> ページ本文:
#####
申命記28:20以下では、契約違反に対する「呪い」が、イスラエルの民全体に向けて語られていますが、今「呪い」は祭司の上に現実となっていることが、明らかにされます。「呪い」の具体的内容は3節で語られています。

「子孫を脅かし」は、祭司の家系が衰退することを意味します。しかし、「子孫」は母音を変えて読むと「腕」となります。そう読み替えると、ここは、「あなたたちの腕を切り落とす」となります。そのように読む方が、次行の「顔」とのつながりが良くなります。その際、「腕を切り落とす」は、文字どおりの意味ではなく、祭司の職務からの追放、と理解されるべきです。申命記28章の「呪い」が、「滅亡」や「死」をもってあらわされると述べられるのに比べ、職務からの追放という厳しさの中にあっても、命まで奪われないという、神の深い愛と忍耐を見ることができます。

「汚物」は、動物の排泄物のことではなく、いけにえに捧げられた動物の「内臓」を指します。それら「汚物」は、犠牲祭儀には「救済」の役に立たないので、「祭りの犠牲の捨てられたもの」としての扱いしか受けません。本来祭司は、民を神の告げる救いに導く役割を担っていました。それを妨げる「汚物」を取り除くのが、祭司のつとめでありました。汚物は、救いへと至る道を阻むものとして、取り除かれるべきですが、しかし今や、祭司が、民に救いに至るのを妨げる「汚物」の役割を果たすものになり下がってしまっていました。だから、そのようなものとしてふさわしい扱いとするため、「あなたたちは、その上に投げ捨てられる」という「呪い」の判決が告げられるのです。
#####
> 提供データ:
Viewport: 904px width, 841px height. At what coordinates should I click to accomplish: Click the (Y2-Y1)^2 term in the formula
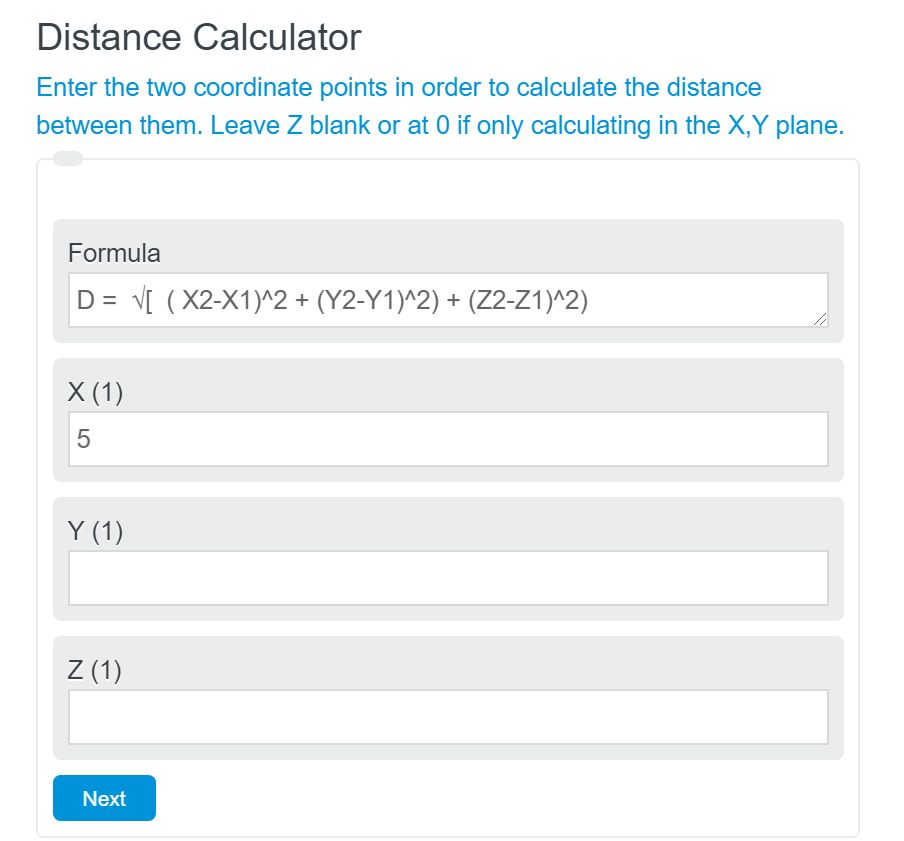coord(379,301)
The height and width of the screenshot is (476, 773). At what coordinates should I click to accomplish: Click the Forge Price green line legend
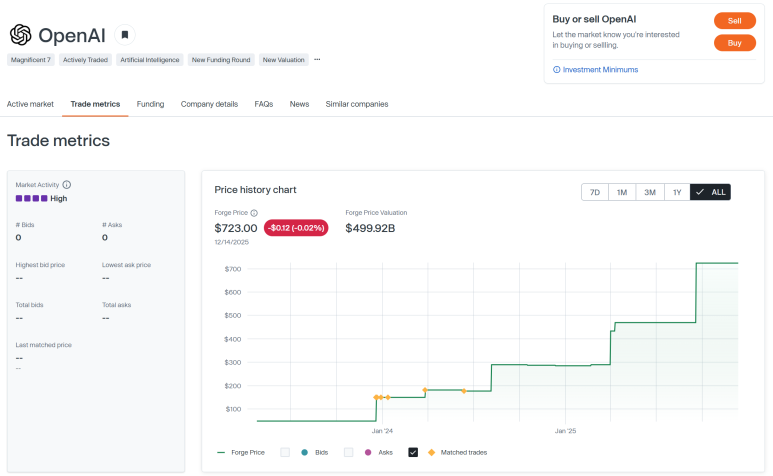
#####
> 作業内容:
**a)** 祭司への「呪い」を論じた本文では、「汚物」は何を指すと説明されていますか。
**b)** 祭司への「呪い」を論じた本文を、最後の文の後から書き継いでください。
データはこの作業とは関係ありません。

> 結果:
**a)** いけにえに捧げられた動物の「内臓」を指します。

**b)**
4節は、刑罰の目的が告げられています。「レビと結んだわが契約」が過去にあったと述べる明確な箇所はモーセ五書にはありません。それをほのめかす言葉は、エレミヤ33:21や民数記25:11-13にあります。申命記33:8-11には、レビの特別な地位と役割が述べられています。ここには、それを念頭に置いた表現が取られています。祭司の機能は、民の救いにとって、欠かすことのできないものでありました。正しい礼拝が失われるところには、救いはありません。堕落した「汚物」のような存在と化した祭司がいるからといって、祭司職が消滅したのでは、正しい礼拝はますます困難となります。律法への誠実さを失い、忠実にその職務を全うしない祭司は、「その(汚物)の上に投げ捨てられる」かもしれませんが、「レビと結んだわが契約」は「保たれる」のです。それゆえ、祭司の「職務」は残ります。ここに、神の職務保全への強い愛、を見ることができます。汚れたままで残さず、本来の姿に回復させようとする、神の変わらない熱情を見ることが、「正しい礼拝」の回復になくてならぬものです。この神の御心を、「愛」として受けとめるところに、真の悔い改めが生れます。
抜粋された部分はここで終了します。